Marilyn Cooper, Kung Fu and Tai Chi Master, is the founder of the Pushing for Peace Games. Pushing for Peace workshops have been conducted in the United States and in Europe thus far, at mediation conferences, non-profit corporations, public and private schools, treatment centers for returning veterans with PTSD, universities , etc. Marilyn taught the Peace Games at this summer’s AMGK Education Conference in Sweden. If you would like her to teach Peace Games at your school or project, please contact her at:
Pushing for Peace is a program that teaches T’ai Chi movements and philosophy to prevent violence and increase mental and physical health. Practicing T’ai Chi causes a significant shift away from the bully/victim paradigm, and towards a mutually beneficial exchange. It provides an opportunity to play on a level playing field – a safe space where there are no winners and no losers, and everybody gains.

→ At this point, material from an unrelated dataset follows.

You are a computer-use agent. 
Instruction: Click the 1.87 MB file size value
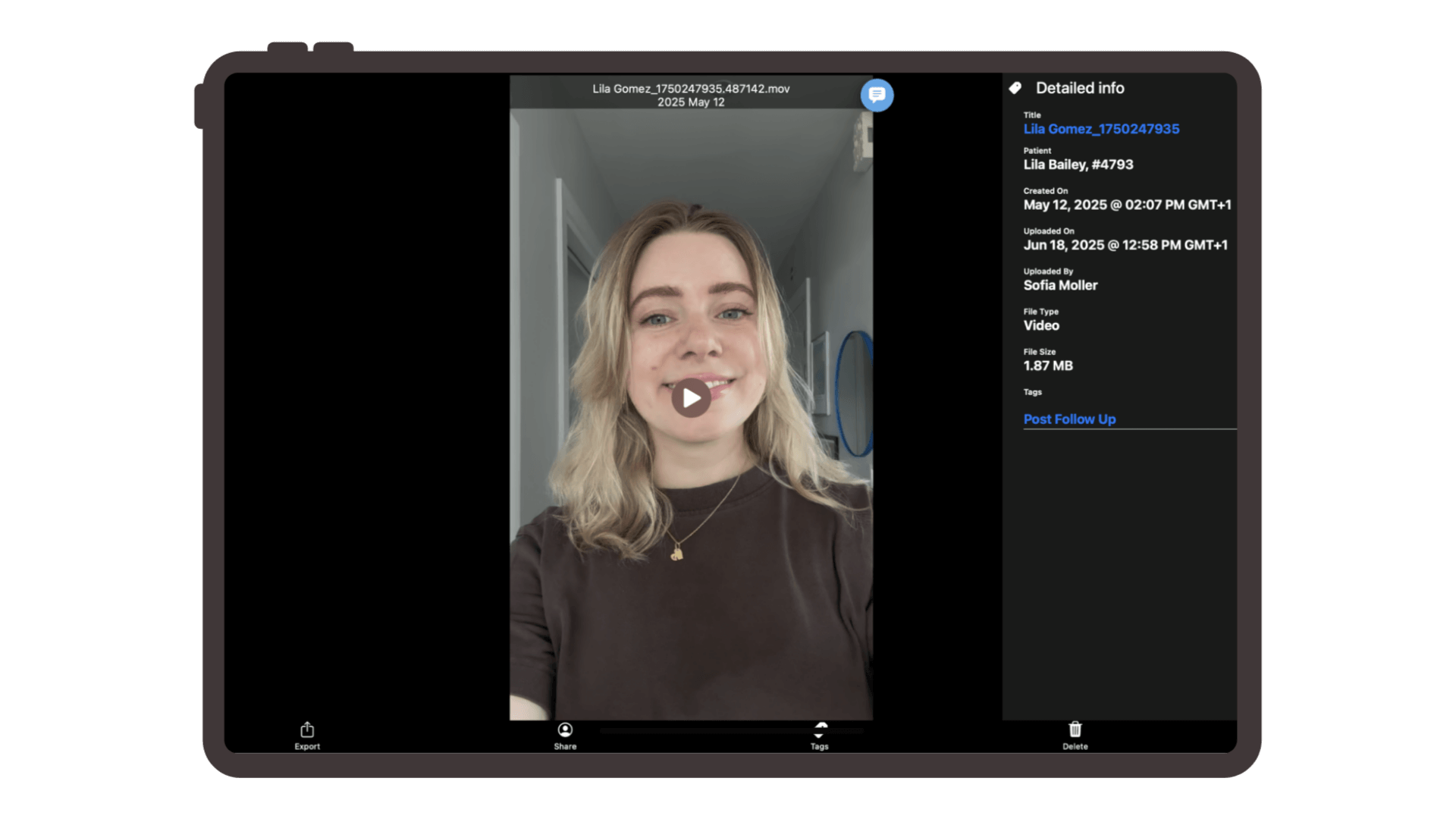[x=1048, y=366]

The Games are based on T’ai Chi Ch’uan, Qigong and Bagua. They were created over the past fifteen years in classes with Kindergartners through Seventh graders. I cannot say precisely who made up these Games, as they were the result of the ancients who developed the arts coming through me in relationship to these children.
The Games have become increasingly streamlined for the sake of quick take and ease of assimilation. No time is wasted and the basics are all covered: mental clarity, relaxation, the movement of energy, centering, grounding, sensitivity, compassion for others, respect, balance, awareness and focus. Each game delivers a subliminal, powerful message that goes into the mind, body and spirit of the player.
Origins of the Peace Games
In 1999, just after the Columbine massacre, a series of copycat threats to school buses were causing two hour delays for bomb sweeps. While driving my daughter to school, I realized the urgent need for T’ai Chi for youth, and began teaching my daughter and her classmates at St Paul’s Lutheran Academy in East Stroudsburg, Pennsylvania. My first day teaching was a rude awakening. I couldn’t even get the students to line up and face me for warm-ups. Any hesitation on my part was an opportunity for them to talk out of turn, jump around aimlessly, or rough-house with each other. Traditional Chinese Kung Fu masters taught their art only to the most obedient and self-disciplined of students. My goal of peaceful, harmonious children through T’ai Chi was fading rapidly. I knew that I needed to create a seamless lesson plan that would eliminate the need for punitive, authoritarian discipline, which was not working anyway.
I quickly learned that different age groups required different programs. The four and five year olds became a separate a group I called Pre-T’ai Chi. The six to ten year olds could all understand and copy moves at about the same level, so they could be taught together. I spent the next three years struggling to motivate them to do something requiring self discipline and repetitious practice. Most kids don’t choose to learn any discipline. They just want to have fun.
How could I keep the kids’ attention long enough to give them the feeling of qi, let alone to grasp the T’ai Chi form? T’ai Chi’s healing powers are renowned for restoring the energy of youth to the elderly. Could this art conversely give the wisdom of elders to youth?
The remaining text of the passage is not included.